*Instructions to follow:* From the article on Zawadi Books below, pull out word for word the passage that begins with the words containing "They raised three" and ends with "a wider readership.".

Zawadi Books: Longtime Black-Owned Business Boosts Reading
Buffalo is home to one of the longest-operated independent black-owned businesses in the country, Zawadi Books. Kenneth and Sharon Holley have plied their trade as booksellers for over 40 years, in an earlier incarnation as Harambee Books, and for the past five years, under the name “Zawadi”—Swahili for “gift”—at 1382 Jefferson Ave. Hours are Wednesday, Friday, and Saturday, 12 – 4 pm.
Zawadi Books owners, Sharon and Kenneth Holley
Situated in the front of a house in East Buffalo’s main commercial thoroughfare, the bookstore is crammed full of tomes and artistic treasures “that are by and about people of African descent,” according to Sharon, a former librarian. In fact, she and her husband of 45 years, Kenneth, met while both were working at a local public library. She advanced in the library system, and he became an administrator for a community services agency. While working full-time at their other jobs, the Holleys managed to indulge their passion for books—and service to the Black community—with a little side book business.
They raised three daughters—Nzinga, Asantewa, and Makeda—along the way, enlisting their help as they visited other cities for such events as Juneteenth, traveling vendors setting up pop-ups where their books were on display, for sale to a wider readership.

*Given information:*
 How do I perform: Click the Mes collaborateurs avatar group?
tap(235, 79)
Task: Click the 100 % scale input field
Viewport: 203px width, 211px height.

*Solved problem:*
They raised three daughters—Nzinga, Asantewa, and Makeda—along the way, enlisting their help as they visited other cities for such events as Juneteenth, traveling vendors setting up pop-ups where their books were on display, for sale to a wider readership.